All of it was fuel for the rocket inside me. I used to eat old chili mixed with corn from cans at the missionary storehouse--me an' the relief workers catching a meal from the cast-offs of suburbanites--before we went back down into Mexico for more hours of blood and mud. Impossible, everything that has happened since.

Still, I look at the impossibility thing slightly askance. Am I lying to you? Is this some happy scam, like "The Secret"? Magical thinking? I'm not an idiot (not completely)--I'll never be in Latino People magazine's "50 most gorgeous Gente del Mundo issue"! No matter how much I "manifest" it. My pal, Nicholas Gonzalez was there once, but it won't be me. I was actually in a Playboy photo shoot last year. My dad would have done hand-stands if he'd been alive. A fashion shoot! Do you know what the fashionista woman said when she saw me? My dresser? She took one look at me and yelled, "Fuck!" Uh-huh. Put a rhino in a fancy business suit.

I hear all the anti-God industry at work now. The Sam Harris, Christopher Hitchens et al "God sucks/is dead/doesn't exist/is ridiculous" industry. We are ever less likely, I think, to believe the impossible. Especially in this era of holy wars and hypocrisy. (Who was it who said, "I believe precisly because it is impossible"?)

But, you know, those baby maple trees are sprouting up all over. Those nasturtium seeds are putting up round and eager leaves all over my garden. That seems impossible to me. Ridiculous! But it's right there in front of me, so I believe.

During the long torture, I mean delight, of writing Hummingbird's Daughter, I saw ghosts. I saw spirits. I was physically touched by something firghtening in the dark. I felt its claws scraping across my feet until I woke up and bolted from my bed and sprinted away. Do you think me mad? I am not. It was all before me, and I believed.

So, you know, I believe, and I urge you to believe in the Writing of the Universe. However, the new issue of Harper's magazine came this week.
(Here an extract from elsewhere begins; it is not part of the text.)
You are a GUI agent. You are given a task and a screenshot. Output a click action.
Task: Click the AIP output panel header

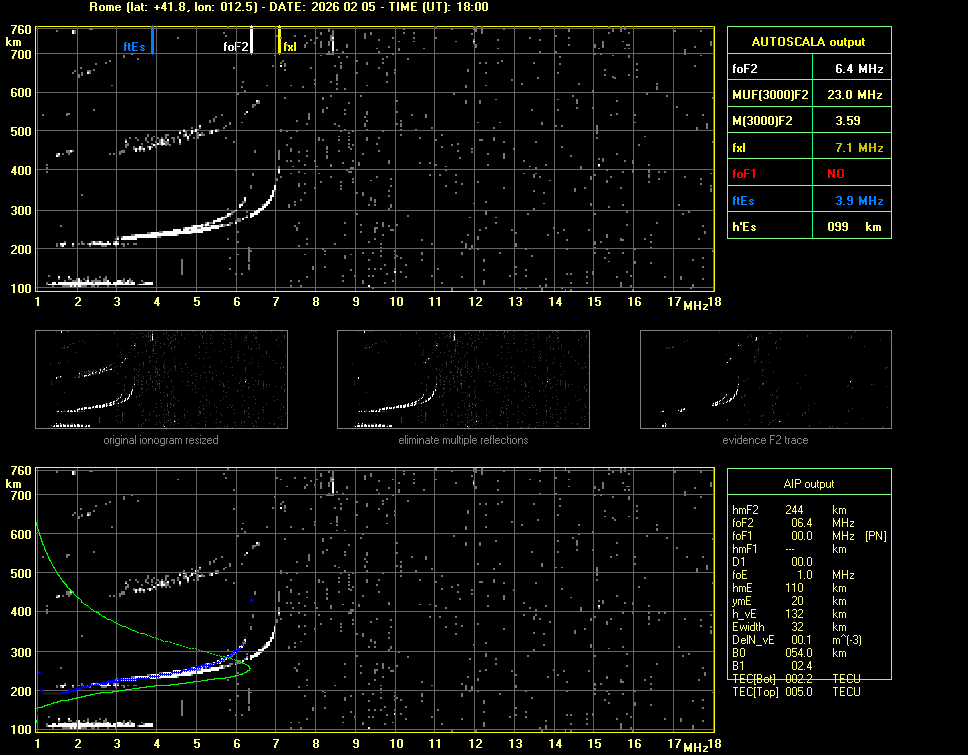point(808,484)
They have listed osme sobering satistics in ther "Index" section. Believe the impossible? Check it out: the minimum number of books that sold in the US last year was 1,446,000 (according to the Nielson Book Scan); the number that sold fewer than 99 copies was 1, 123,000; the number that sold over 100,000 copies was 483.

483 out of 1,446,000 sold in substantial numbers!
Most of my books are in the fewer than 99 copies column!
I have still not cracked that exclusive club of the 483!
So do it for love or for joy.
There aren't a lot of Cadillacs in this game.